Personal information
- Born: April 16, 1990 (age 35) Gunma, Japan
- Batting: Right-handed
- Bowling: Right arm fast medium

International information
- National side: Japan;
- T20I debut (cap 4): 6 May 2019 v Indonesia
- Last T20I: 22 September 2019 v South Korea

Domestic team information
- Adore Cricket Club

Career statistics
| Competition | WT20I |
| Matches | 9 |
| Runs scored | 82 |
| Batting average | 10.25 |
| 100s/50s | 0/0 |
| Top score | 21* |
| Balls bowled | 150 |
| Wickets | 6 |
| Bowling average | 22.66 |
| 5 wickets in innings | 0 |
| 10 wickets in match | 0 |
| Best bowling | 2/14 |
| Catches/stumpings | 0/– |

Medal record
Representing Japan
Women's Cricket
Asian Games
| Bronze medal – third place | 2010 Guangzhou | Team |
- Source: Cricinfo, 6 May 2019

= Miho Kanno (cricketer) =

Japanese cricketer (born 1990)

Miho Kanno (Kanji:菅野 美保, born 16 April 1990) is a Japanese cricketer.

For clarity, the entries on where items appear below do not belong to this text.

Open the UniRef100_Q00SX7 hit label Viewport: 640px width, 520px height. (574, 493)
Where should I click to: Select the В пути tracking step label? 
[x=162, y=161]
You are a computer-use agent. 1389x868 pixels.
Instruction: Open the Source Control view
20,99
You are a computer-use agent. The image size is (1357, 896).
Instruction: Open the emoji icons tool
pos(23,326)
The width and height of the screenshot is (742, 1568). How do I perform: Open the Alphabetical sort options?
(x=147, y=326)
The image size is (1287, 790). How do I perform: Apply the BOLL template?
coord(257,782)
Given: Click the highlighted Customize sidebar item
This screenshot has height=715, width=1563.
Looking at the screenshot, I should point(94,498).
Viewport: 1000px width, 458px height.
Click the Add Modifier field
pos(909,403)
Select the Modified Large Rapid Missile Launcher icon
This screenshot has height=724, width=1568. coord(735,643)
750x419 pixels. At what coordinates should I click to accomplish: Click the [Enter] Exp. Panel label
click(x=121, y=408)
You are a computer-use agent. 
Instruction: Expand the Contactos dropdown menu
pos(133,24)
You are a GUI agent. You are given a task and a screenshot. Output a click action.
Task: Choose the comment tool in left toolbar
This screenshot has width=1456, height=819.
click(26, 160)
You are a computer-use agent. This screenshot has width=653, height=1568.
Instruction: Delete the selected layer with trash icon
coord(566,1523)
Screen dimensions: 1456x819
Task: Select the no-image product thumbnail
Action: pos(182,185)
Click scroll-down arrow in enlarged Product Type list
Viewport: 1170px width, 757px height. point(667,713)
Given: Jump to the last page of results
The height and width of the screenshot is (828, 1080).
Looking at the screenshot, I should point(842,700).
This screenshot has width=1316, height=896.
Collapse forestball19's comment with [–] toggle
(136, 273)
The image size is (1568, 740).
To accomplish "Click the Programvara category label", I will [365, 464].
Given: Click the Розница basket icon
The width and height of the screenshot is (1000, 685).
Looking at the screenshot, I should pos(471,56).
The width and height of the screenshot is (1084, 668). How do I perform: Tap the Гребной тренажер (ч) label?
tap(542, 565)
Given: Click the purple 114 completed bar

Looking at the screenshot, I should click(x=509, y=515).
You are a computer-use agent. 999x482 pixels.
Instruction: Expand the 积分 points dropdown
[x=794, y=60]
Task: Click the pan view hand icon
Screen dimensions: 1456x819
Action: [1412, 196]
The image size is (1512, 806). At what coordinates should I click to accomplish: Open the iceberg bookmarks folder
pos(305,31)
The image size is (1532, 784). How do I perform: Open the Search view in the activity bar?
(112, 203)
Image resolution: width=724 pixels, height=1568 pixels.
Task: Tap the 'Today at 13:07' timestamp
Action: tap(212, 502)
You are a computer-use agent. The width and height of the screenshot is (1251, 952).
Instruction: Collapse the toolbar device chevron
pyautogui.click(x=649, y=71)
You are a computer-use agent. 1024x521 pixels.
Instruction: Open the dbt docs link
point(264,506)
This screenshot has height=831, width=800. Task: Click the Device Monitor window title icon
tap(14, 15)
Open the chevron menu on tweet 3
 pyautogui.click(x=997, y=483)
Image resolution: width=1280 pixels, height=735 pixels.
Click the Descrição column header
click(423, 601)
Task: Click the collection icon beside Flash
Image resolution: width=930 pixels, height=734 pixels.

She was a member of the Japanese cricket team which won the bronze medal at the 2010 Asian Games. Kanno also played in the 2013 Women's World Twenty20 Qualifier with the national team.

In April 2019, she was named in Japan's squad for the 2019 ICC Women's Qualifier EAP tournament in Vanuatu. Her Women's Twenty20 International (WT20I) debut was against Indonesia in the Women's Qualifier EAP tournament on 6 May 2019.